Great!!! Go somewhere else already.

Ken


----------



## Mark Holtz (Mar 23, 2002)

TNGTony: I find it interesting that my post is sandwiched between your two posts. I'm scratching my head because I'm going kinda "Huh?"

The only good thing is that maybe Dish and DirecTV will finally push the advantages of DVRs. They apparently have the resources to promotre DVRs that Tivo and Sonicblue doesn't. 

They could have had me spend $269 for a new receiver with 120GB hard drive with a single tuner. But, because of the fee, I'm in the process of transferring from Dish to DirecTV. My total system cost including shipping and installation: $226. Triple LNB, two standalones, and a PVR with two inputs, not one. Congratulations, Dish, you just churned one $70/month account.

Funny how things change in two years. Just over two years ago, I was so mad at AT&T broadband that I yanked the cable boxes and got Dish... even if it meant a almost month-long wait. The PVR fee for a DirecTivo was $9.95 was too high in my opinion. But, things change.

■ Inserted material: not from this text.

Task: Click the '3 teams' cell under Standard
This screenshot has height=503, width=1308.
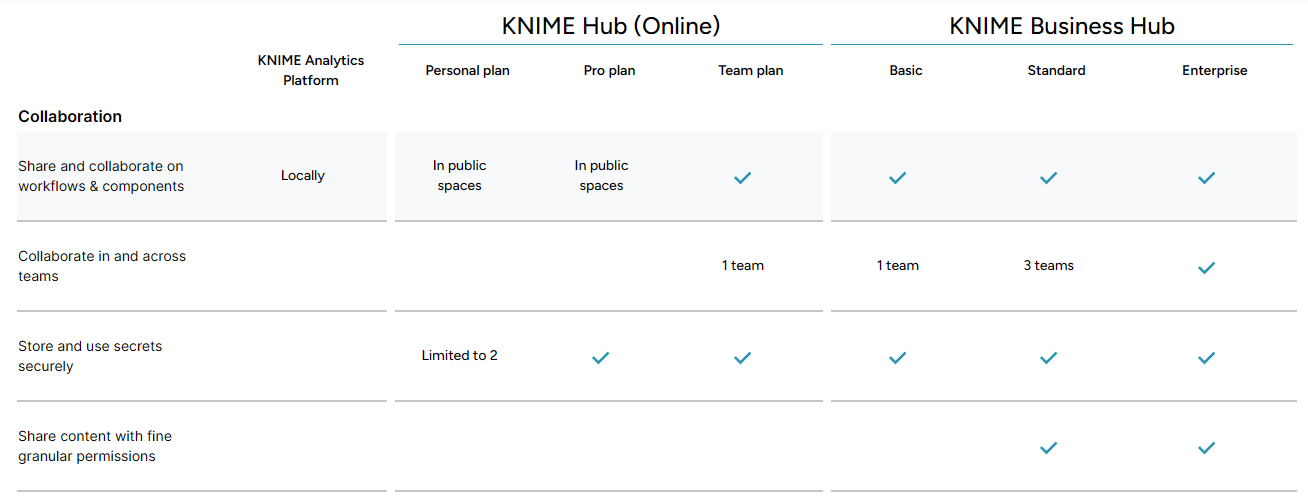Action: click(x=1048, y=266)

I have posted before a link to a Linux-based PVR that was constructed on Open Source. It is called MythTV. And, from the screen shots, it looked pretty good.


----------



## xgrep (Aug 15, 2002)

AppliedAggression said:


> Yeah, I'm new here and I find it funny how practically everyone that is complaining about DVR fees has an HDTV and wants the 921, not to mention they subscribe to America's Everything Pak or Top150. What is $5/month?!

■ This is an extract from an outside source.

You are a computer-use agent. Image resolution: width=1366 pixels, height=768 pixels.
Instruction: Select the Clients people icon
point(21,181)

I addressed this point a while back. First of all, it's $20/mo, not $5, if you have 2 receivers and don't subscribe to one of the more expensive packages. And my monthly fee was $26 (no longer a Dish customer). $20 on top of $26 is not small change, sorry. But I forget, I'm not the kind of customer Dish cares about, as one person so correctly noted. And there are a few hundred thousand others who will be only slightly less poorly treated than me.

x


----------



## TNGTony (Mar 23, 2002)

Ken....PLUNK!

Won't see ya,
Tony


----------



## Mike123abc (Jul 19, 2002)

Many people do not understand. If the second box fee was eliminated or reduced to like $1/box I would have 4 more boxes on the account even if I had to pay full price for them all. It is not the up front cost that bothers me so much it is the monthly fee. It is like you never own the equipment, but you are always renting it. If I had a choice to buy the 921 for $1250 and did not have to ever pay the fee (even though I sub to AEP), I would pay the extra $250 just to have it no strings attached.


----------



## Chris Freeland (Mar 24, 2002)

I beleive their are 2 things E* could do to reduce most peoples objection to this new monthly DVR fee. (1) Change to per-account rather then current plan of per-unit, even if E* has to charge a higher price up front for 2nd, 3rd etc DVR STB's on ones account. (2) Offer everyone a Life-time option for those willing to pay a higher fee up front or in the future.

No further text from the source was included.